Türkei: Jede dritte Schule von Geschäftsleuten finanziert

Der türkische Bildungsminister Ömer Dinçer stellte bei der zehnten Generalversammlung der Vereinigung von Geschäftsleuten in Malataya (MİAD) am vergangenen Samstag heraus, dass 34 Prozent der Schulen, die seit 2003 in der Türkei errichtet wurden, von "philantropischen" Unternehmern finanziert wurden.

In seiner Ansprache stellt Minister Ömer Dinçer noch einmal die Beitäge solcher Menschenfreunde gerade hinsichtlich der Bildung heraus. So gäbe es unter den  Geschäftsleuten von Malatya laufenden Bemühungen Stipendien für Universitätsstudenten zu vergeben. Ein solches Engagement, davon ist Dinçer überzeugt, dürfe nicht unteschätzt werden.

Doch nicht nur Malatya werde derlei Unterstützung praktiziert. Überall in der Türkei engagieren sich Unternehmer, um das Bildungsangebot des Landes auszubauen. So erläuterte Dinçer, dass seit der Gründung der Republik Türkei bis ins Jahr 2002  334,000  Schulen gebaut wurden. In den Jahren 2003 bis 2010 kamen noch einmal 163,000 Anstalten hinzu. 34 Prozent von ihnen konnten dank großzügiger Geschäftsleute errichtet werden.

Alle türkischen Kinder sollen in den Kindergarten

Während des Treffens debattierten die MİAD-Mitglieder gemeinsam mit dem Minister auch über die derzeitige Einschulungsquote in der Türkei. Auch hier hatte Dinçer einige Zahlen zur Hand. So betrage diese bei den Fünfjährigen, die einen Kindergarten besuchen, aktuell rund 70 Prozent. Diese Rate, so Dinçer weiter, sollte jedoch die 100 Prozent-Marke erreichen. Sein Ministerium bemühe sich derzeit intensiv, um dieses Ziel mit Hilfe neuer Vorschriften in den kommenden zwei Jahren zu erreichen. Weiterhin kündigte er baldige Investitionen in weitere türkischen Kindergärten an. Gerade im Osten und Südosten des Landes ist die Infrastruktur diesbezüglich noch nicht befriedigend.

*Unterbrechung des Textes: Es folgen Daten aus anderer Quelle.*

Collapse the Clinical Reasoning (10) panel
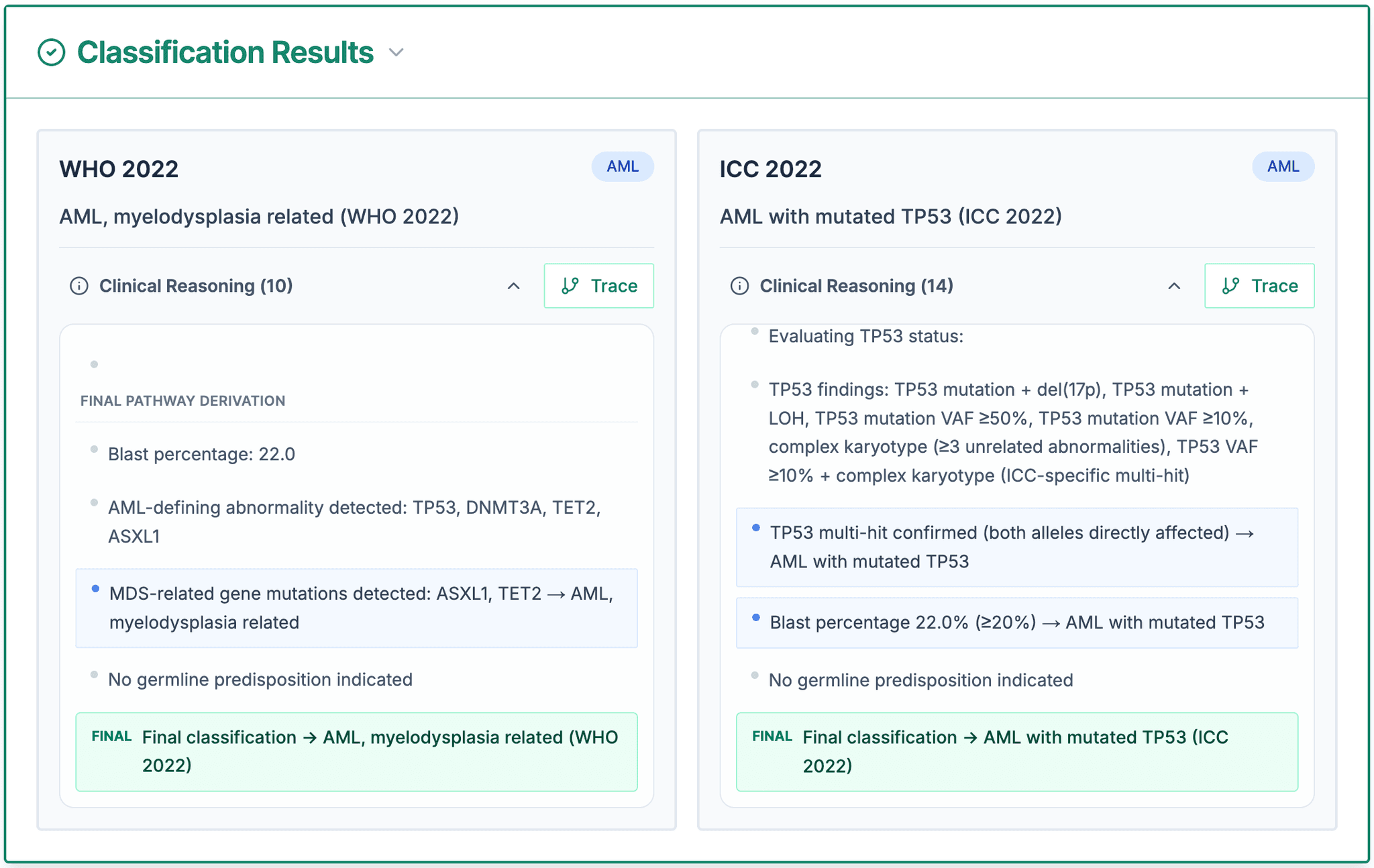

Hinsichtlich der Situation an Grund- und weiterführenden Schulen sehen die Zahlen etwas besser aus. 98,5 Prozent der türkischen Kinder besuchen derzeit eine Grundschule. Auf das Gymnasium gehen 67 Prozent. Auch hier ist das Ziel des Ministeriums eine 100-Prozent-Rate an den Grundschulen zu erreichen. 90 Prozent sollen, so der Wunsch in Ankara, weiterführende Einrichtungen besuchen. Erreicht werden soll das in den kommenden vier Jahren.